Additional DRM types can be seen in Irdeto’s graphic below:
This segmented market of encryption algorithms is equally represented by a highly fragmented application, as indicated by our 2019 Video Developer Report. The following graph shows the current distribution in the application of DRM systems within the Developer community:
What DRM/Content Protection Systems do you use?
Currently, DRM can be implemented as both a software and/or hardware solution. Regardless of DRM hardware or software implementation types, all providers seeking to protect their content will see their files pass through an encryption & decryption cycle (as seen below).
To begin the “security” cycle, communications between the requesting playback software and the license server are encrypted. Each segment is encrypted according to the MPEG Common Encryption (CENC) specification for ISO-BMFF and/or MPEG-TS streams, where either all content is encrypted or only subsamples, like i-frames. The MPEG-CENC standard is comprised of XML style formats and requires a minimum of a key and key id to run. CENC is also used for HLS if the segments are in an fMP4 container. Standard content encryption is done according to the Advanced Encryption Standard (AES), using 128-bit keys and a Cipher Block – usually either Counter Mode (CTR) or Cipher Block Chaining (CBC). These two modes differentiate how a payload is encrypted.
It’s important to note that only the audio and video data within a segment is encrypted, but metadata is not. There are at least three types of encryption formats (algorithms) for video, most notably: Widevine, FairPlay, Playready. Their application can vary greatly based on many unique factors – having to select an algorithm that matches the content distributor’s delivery & playback needs (based on which devices are supported) can introduce a lot of complexity to the DRM implementation process. In order to improve security and decrease the risk of reverse engineering DRM systems, there are typically no clear log statements. In fact, parts of the process are treated as a black box – and as a result, debugging can be even harder on devices (for example SmartTVs or Set-Top Boxes with older versions of DRM software). The content will then be decrypted by a Content Decryption Module (CDM), which decrypts each encrypted audio and video segment.
The encryption process is further explained in another blog post: Fun with Container Formats pt. 3
When a web player identifies protected content, it calls on processes and interfaces defined by Encrypted Media Extensions (EME), which are used in browsers to initiate a license request process.
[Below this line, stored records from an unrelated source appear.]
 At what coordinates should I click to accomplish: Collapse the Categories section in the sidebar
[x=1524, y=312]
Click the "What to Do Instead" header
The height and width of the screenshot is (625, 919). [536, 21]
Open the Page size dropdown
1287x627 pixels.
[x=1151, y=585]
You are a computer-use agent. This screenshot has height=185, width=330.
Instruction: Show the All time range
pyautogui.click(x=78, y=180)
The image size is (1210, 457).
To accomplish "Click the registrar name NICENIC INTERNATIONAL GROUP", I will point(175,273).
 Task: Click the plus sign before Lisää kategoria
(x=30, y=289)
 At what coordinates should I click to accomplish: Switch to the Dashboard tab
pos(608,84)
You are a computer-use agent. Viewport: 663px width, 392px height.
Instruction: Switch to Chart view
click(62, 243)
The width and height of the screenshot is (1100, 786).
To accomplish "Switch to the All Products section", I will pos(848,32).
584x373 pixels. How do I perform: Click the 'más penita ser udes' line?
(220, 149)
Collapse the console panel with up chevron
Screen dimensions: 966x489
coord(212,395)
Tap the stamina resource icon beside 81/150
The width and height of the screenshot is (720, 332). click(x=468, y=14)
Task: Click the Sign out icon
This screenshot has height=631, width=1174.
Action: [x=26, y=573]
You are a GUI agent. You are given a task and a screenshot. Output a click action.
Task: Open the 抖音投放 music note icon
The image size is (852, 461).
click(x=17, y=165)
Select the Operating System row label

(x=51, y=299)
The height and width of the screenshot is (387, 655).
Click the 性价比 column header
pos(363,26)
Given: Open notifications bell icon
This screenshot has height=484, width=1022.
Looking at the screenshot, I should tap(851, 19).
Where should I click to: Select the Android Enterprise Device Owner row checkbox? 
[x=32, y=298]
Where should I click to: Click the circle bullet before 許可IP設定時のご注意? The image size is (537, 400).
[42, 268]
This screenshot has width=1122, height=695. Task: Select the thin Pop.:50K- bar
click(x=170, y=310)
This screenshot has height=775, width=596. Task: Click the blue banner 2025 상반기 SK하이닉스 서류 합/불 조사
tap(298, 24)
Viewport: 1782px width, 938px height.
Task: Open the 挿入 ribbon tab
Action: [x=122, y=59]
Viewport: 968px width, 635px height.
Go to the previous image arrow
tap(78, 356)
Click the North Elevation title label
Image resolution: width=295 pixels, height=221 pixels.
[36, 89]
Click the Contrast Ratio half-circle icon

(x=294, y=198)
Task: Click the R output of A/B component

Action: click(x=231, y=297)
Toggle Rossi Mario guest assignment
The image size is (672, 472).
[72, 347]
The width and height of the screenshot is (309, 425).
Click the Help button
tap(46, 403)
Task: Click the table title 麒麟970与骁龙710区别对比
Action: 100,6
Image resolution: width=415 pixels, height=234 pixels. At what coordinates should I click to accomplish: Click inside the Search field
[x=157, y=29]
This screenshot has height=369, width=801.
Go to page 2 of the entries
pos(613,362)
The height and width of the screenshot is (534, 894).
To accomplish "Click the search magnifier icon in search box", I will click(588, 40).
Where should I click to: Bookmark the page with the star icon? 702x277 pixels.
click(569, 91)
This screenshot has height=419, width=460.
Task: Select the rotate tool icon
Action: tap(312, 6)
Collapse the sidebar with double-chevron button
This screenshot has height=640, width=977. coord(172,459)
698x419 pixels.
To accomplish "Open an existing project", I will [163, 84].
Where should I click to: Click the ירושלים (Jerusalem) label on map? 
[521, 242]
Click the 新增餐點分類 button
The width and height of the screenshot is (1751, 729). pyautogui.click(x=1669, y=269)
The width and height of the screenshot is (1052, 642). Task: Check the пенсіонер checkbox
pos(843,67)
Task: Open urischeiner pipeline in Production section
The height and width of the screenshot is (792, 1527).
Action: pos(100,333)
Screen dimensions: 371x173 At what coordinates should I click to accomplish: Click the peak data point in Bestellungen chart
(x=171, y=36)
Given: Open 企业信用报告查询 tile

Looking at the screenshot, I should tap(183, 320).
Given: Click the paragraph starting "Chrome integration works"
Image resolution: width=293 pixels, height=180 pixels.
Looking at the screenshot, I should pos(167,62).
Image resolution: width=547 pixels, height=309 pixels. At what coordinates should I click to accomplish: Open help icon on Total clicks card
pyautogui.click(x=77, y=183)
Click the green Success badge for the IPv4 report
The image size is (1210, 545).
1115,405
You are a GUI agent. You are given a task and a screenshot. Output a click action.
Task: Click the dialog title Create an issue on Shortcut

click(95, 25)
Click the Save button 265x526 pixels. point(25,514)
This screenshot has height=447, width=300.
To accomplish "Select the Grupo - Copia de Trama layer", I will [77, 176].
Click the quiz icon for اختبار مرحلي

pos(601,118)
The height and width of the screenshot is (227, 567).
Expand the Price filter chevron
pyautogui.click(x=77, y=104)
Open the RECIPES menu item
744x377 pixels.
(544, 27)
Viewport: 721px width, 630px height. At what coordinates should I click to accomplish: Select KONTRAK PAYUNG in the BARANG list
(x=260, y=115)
License requests are generated by the CDM and passed to the player through the EME. All of the decryption work is done by the CDM, the EME is simply the interface for the module. The sessions are also updated by the CDM when the player calls the appropriate function on the EME interface. The EME interfaces with the CDM at the Operating System or browser level, AND handles the decryption of the segments. However, the EME never interfaces with the playback client application and the decrypted content is only available to the CDM.
In order to decrypt protected content, the player or playback software initializes a request to the licensing server. If the license is cached locally, this request can happen before the content is decrypted or played back. The licensing server information can be contained either in the manifest (like MPEG-DASH or embedded in HLS), in a player’s configuration, or within the individual segments. A player-issued request to use a specific component within the server must include a specific device signature, the signer data, and the content id for the server to be able to grant the license. Although it is not a requirement, the request typically includes authentication data from the requesting device. The authentication data may include information about the content’s decryption security level, for example: decrypting content using software is significantly less secure than decrypting over hardware. Once all mandatory information is provided, the server may grant a license to the player or playback software with the decryption keys necessary to allow secure distribution of the requested content on the client.
From the perspective of the content requester – the license acquisition using the EME starts from the playback client creating a key session unique to the client, device, and the metadata found in the segments. The CDM then generates a signed key message. The client then sends then secured message to the license server. The license server returns the requested license – with the resulting decision of whether or not the client is granted playback rights to the requested content; if not, playback is halted and an error is shown. In successful communications scenarios, the client updates the session data with a returned license. The content decryption is handled fully by the CDM. In some circumstances, the license is cached for a set time and can be used to playback protected content offline (ex: Netflix). The license and the decrypted data must not be accessible to clients other than the licensed content requester. Therefore, the private keys and decrypted data are kept in a secure environment within the browser, operating system, and hardware (if supported), like Trusted Execution Environments.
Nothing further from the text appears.